"Woy pinjam dulu keretamu, aku mau raun raun dulu ke Malioboro". Kalimat itu bagi orang yang tinggal di luar Sumatera Utara atau di pulau Jawa pasti akan sangat membingungkan. Apalagi bila disebutkan dengan intonasi yang agak keras. Sudahlah tata bahasanya berantakan , ditambah lagi dengan istilah istilah yang aneh, dijamin orang yang mendengarnya pasti mengerutkan kening. Itulah yang saya alami saat pertama sekali datang ke Yogyakarta tahun 1995 untuk meneruskan sekolah ke perguruan tinggi. Orang kampung seperti saya yang norak dan tidak pernah keluar dari Sumatera Utara tiba tiba harus berbenturan dengan budaya yang baru, yang benar benar masih asing dan tidak pernah ditemukan di kampung saya di Sidamanik. Memang di kampung saya banyak suku Jawa, bahkan hampir 40 % penduduk di kampung saya adalah orang Jawa. Tetapi orang jawa di kampung saya sudah tidak orisinil. Sukunya saja yang jawa, kalau sifat dan karakter sudah hampir mirip orang Batak, karena itu ada istilah PUJAKESUMA (Putra Jawa Kelahiran Sumatera). Bahasa Indonesia yang dipakai sehari-haripun sudah bahasa Indonesia versi Sidamanik.

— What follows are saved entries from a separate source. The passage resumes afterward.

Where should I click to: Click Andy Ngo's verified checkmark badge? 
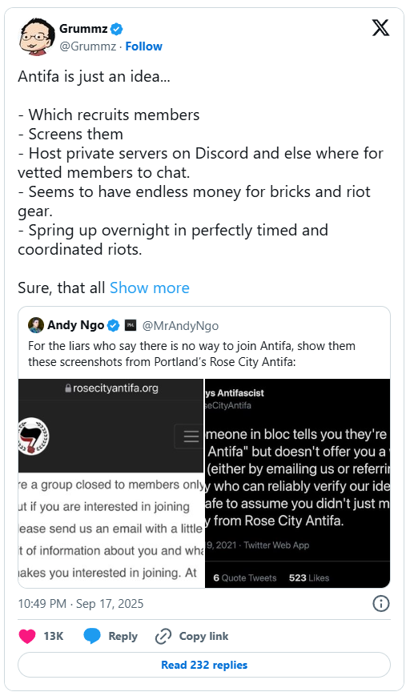[114, 325]
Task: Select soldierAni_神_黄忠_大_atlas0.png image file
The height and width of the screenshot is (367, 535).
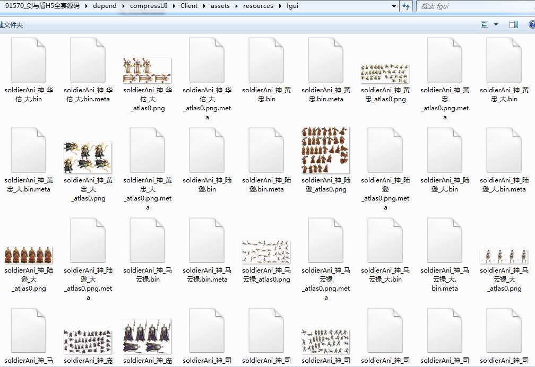Action: 88,158
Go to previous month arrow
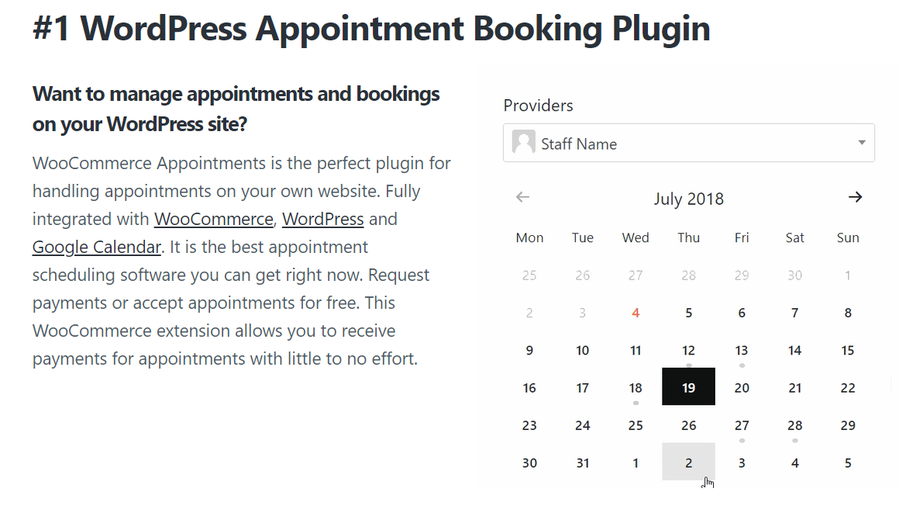The width and height of the screenshot is (913, 509). [x=522, y=197]
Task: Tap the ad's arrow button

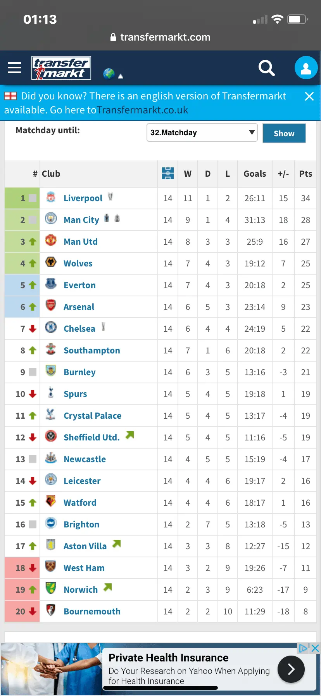Action: coord(291,669)
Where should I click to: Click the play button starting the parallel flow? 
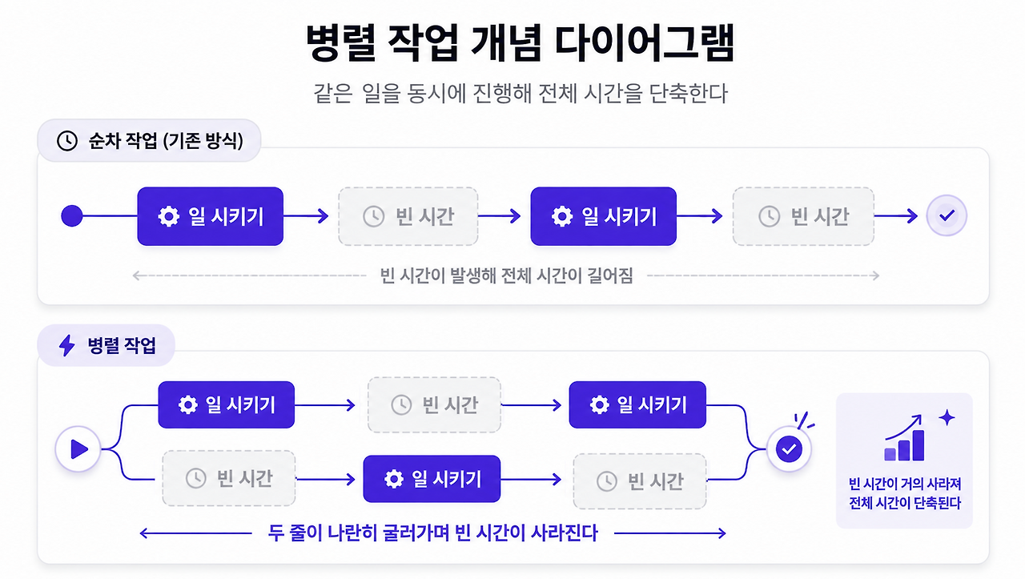click(78, 449)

Bulan pertama saya di Yogya bisa dikatakan hampir setiap hari saya jadi bahan olok olok teman sekampus. Sebabnya ya itu tadi, bahasa Indonesia versi Sidamanik itu. Teman teman banyak yang bingung setiap saya berkomunikasi dengan mereka. Sudahlah penyampaian kalimatnya seperti orang lagi marah, ditambah lagi banyaknya istilah Sidamanik, kadang saya harus menyiapkan tenaga ekstra untuk menjelaskan maksud kalimat saya. Salah satu istilah yang hampir setiap hari saya sebutkan adalah "kereta" (sepeda motor), maklum Yogya adalah kota sepeda motor. Hampir semua mahasiswa yang asli Yogya memakai sepeda motor ke kampus. Dahulu kendaraan favorit penduduk Yogya adalah Sepeda Onthel. Mungkin karena sudah tidak zamannya lagi atau karena faktor keefektivan lambat laun Sepeda Onthel jadi tinggal kenangan, berganti menjadi Sepeda Motor. Uniknya di Jogja, mahasiswa tidak perlu gengsi mau naik sepeda motor merek apapun, bahkan mau naik sepeda motor keluaran tahun 70 an pun mereka suka. Bahkan dosen saya sampai saya tamat masih setia dengan sepeda motor bebek merk Honda keluaran 77.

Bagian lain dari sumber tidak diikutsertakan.